Heart valve surgery is used to repair or replace damaged or diseased heart valves. A common precursor to heart valve surgery is heart valve disease, which happens when a heart valve does not close completely, which can cause blood to flow backwards, limit blood flowing forward, cause chest pains, shortness of breath, fainting, or heart failure. Undergoing heart valve surgery can be beneficial as it can ultimately result in a better quality of life.

What are the types of Heart Valve Surgery?

There are many different types of heart valve surgery, and your doctor will first evaluate the heart to decide which type of surgery is necessary.

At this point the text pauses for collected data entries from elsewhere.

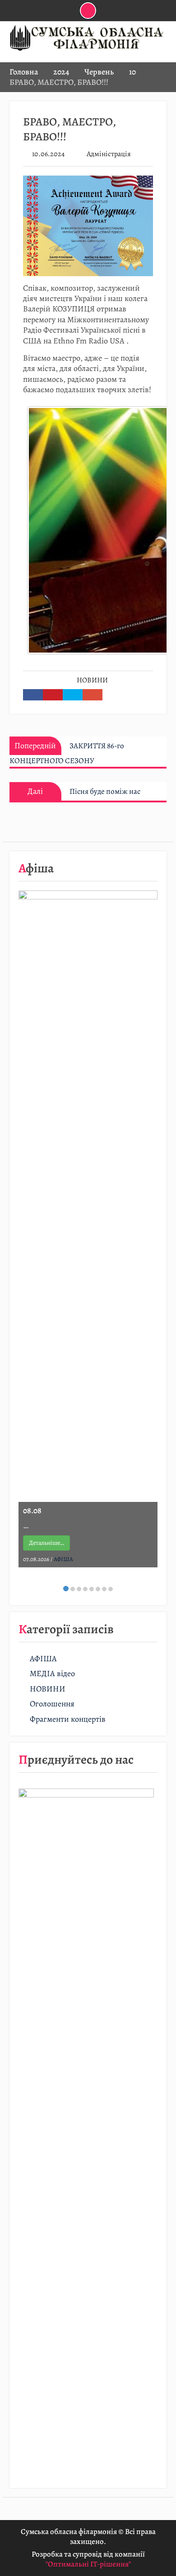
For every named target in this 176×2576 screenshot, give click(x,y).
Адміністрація (109, 154)
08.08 (32, 1510)
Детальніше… (46, 1542)
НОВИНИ (92, 680)
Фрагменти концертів (68, 1719)
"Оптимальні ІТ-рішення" (88, 2564)
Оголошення (52, 1704)
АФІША (63, 1559)
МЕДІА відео (52, 1673)
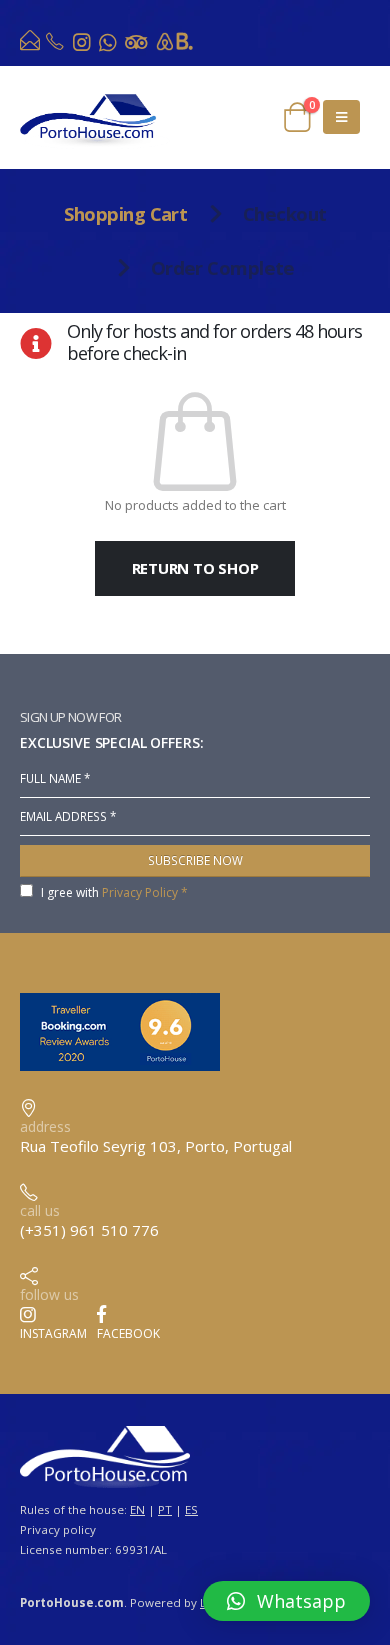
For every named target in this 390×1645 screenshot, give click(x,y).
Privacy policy (58, 1529)
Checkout (285, 213)
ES (191, 1509)
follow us (49, 1294)
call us (40, 1210)
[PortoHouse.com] (31, 45)
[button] (286, 1601)
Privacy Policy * (145, 892)
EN (137, 1509)
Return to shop (195, 568)
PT (165, 1509)
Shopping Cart (126, 213)
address (45, 1126)
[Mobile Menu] (341, 117)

There are four valves within the heart:

  • aortic valve
  • mitral valve
  • tricuspid valve
  • pulmonary valve.

With open surgery, the surgeon makes a large surgical cut in the breastbone to reach the heart and aorta. During open surgery, most people are connected to a heart-lung bypass machine or bypass pump, as the heart is stopped while you are connected to the machine, allowing the machine to do the work of the heart while the surgeons perform their tasks.

Other types of heart valve surgery are less invasive, and can be performed via smaller cuts than with open surgery, or through a catheter inserted through the skin. These techniques include valve repair, in which the surgeon trims, shapes, or rebuilds one or more of the leaflets of the valve, which is best for the mitral and tricuspid valves, as well as ring annuloplasty, during which the surgeon repairs the ring-like part around the valve by sewing a ring of plastic, cloth or tissue around the valve. If the valve is too damaged to repair, a new valve is put into its place. This procedure is known as heart valve replacement surgery.

There are many different types of new valves that can be used during heart valve surgery. They can include mechanical valves, made of man-made materials like metal or ceramic, biological valves, made of human or animal tissue, or a Ross Procedure may be performed, in which a surgeon takes the patient’s pulmonary valve and uses it to replace a damaged aortic valve. The pulmonary valve is then replaced with an artificial valve. Each of these procedures has its advantages and disadvantages, making it important to consult with a doctor to figure out which one is the best for the situation.